■ SOURCE PASSAGE ■
******************************

Modern man is basically living in a prehistoric body, according to some researchers. Our genetic makeup has changed very little from the days when our hunter-gatherer ancestors ate a diet of wild plants and animals, a diet referred to as the Paleo diet (short for Paleolithic diet) or caveman diet. Grains weren't introduced as a major part of the human diet until man settled down to farm about 10,000 years ago, says Loren Cordain, author of "The Paleo Diet: Lose Weight and Get Healthy by Eating the Food You Were Designed to Eat."
The processed, refined foods with high amounts of carbohydrates in today's diets didn't even exist until about 200 years ago, a mere blink in evolutionary time, and our 21st century eating habits are killing us.
Cordain, a professor at Colorado State University, believes that our diet filled with processed and artificial foods has played havoc with our health and is responsible for the dreaded diseases of modern man, which include heart disease, cancer, diabetes, and obesity. For instance, he believes that prehistoric man's balance of omega-3 and omega-6 fats would have prevented cardiovascular problems, and that modern man gorging on starchy carbs has created mayhem with our glucose levels.
Our ancestors were "lean, fit, and free from heart disease and other ailments that plague Western countries," said Cordain in the Washington Post. Then he added. "Look at us. We're a mess. We eat too much, we eat the wrong foods, and we're fat."
Many foods most people eat every day are forbidden or restricted on the Paleo diet because they were not available to our distant ancestors. Exercise is discouraged for the first two weeks of the diet.

******************************

■ EXERCISE DATA ■
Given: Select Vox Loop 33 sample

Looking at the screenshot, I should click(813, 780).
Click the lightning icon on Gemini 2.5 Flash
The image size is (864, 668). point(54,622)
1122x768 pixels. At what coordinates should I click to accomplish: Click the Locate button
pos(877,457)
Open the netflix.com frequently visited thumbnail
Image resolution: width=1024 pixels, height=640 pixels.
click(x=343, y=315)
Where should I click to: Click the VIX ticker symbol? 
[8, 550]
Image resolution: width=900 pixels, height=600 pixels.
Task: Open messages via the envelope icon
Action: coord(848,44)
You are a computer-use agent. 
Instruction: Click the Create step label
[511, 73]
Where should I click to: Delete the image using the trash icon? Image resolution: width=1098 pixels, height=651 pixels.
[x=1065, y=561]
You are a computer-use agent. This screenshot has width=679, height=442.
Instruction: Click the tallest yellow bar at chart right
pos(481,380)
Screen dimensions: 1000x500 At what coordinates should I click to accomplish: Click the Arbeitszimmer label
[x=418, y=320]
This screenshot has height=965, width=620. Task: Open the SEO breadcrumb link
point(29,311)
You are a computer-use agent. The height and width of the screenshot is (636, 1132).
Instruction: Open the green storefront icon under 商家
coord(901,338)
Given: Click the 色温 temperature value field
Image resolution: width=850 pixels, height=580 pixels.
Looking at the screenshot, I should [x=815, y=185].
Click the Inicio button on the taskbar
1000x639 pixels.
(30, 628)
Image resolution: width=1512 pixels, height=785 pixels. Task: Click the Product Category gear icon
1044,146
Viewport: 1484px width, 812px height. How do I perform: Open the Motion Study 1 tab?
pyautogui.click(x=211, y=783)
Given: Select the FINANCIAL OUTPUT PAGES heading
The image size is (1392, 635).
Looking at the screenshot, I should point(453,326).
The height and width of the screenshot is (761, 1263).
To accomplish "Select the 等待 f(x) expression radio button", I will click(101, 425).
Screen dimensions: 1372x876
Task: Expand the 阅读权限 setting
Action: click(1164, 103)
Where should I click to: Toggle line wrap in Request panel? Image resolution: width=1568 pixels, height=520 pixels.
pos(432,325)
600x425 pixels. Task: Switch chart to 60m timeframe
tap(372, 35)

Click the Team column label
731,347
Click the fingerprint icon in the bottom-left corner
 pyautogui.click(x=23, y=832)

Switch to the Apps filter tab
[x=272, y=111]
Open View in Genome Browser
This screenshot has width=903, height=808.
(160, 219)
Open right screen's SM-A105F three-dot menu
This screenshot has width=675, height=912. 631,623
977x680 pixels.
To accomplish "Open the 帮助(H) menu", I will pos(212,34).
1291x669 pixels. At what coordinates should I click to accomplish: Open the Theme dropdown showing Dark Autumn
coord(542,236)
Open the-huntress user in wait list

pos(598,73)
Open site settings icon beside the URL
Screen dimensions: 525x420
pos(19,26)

******************************

■ ASSIGNMENT 1 ■
Answer these questions about the Paleo diet passage, one answer per line:
(a) When were grains introduced as a major part of the human diet?
(b) At which university is Cordain a professor?
(c) For how long is exercise discouraged on the diet?
■ ASSIGNMENT 2 ■
From the Paleo diet passage, write out the part that opens with the words containing "Our ancestors were" and closes with "of the diet.", switching "forbidden" to "banned".

■ YOUR RESPONSE 1 ■
(a) About 10,000 years ago, when man settled down to farm.
(b) Colorado State University.
(c) For the first two weeks of the diet.

■ YOUR RESPONSE 2 ■
Our ancestors were "lean, fit, and free from heart disease and other ailments that plague Western countries," said Cordain in the Washington Post. Then he added. "Look at us. We're a mess. We eat too much, we eat the wrong foods, and we're fat."
Many foods most people eat every day are banned or restricted on the Paleo diet because they were not available to our distant ancestors. Exercise is discouraged for the first two weeks of the diet.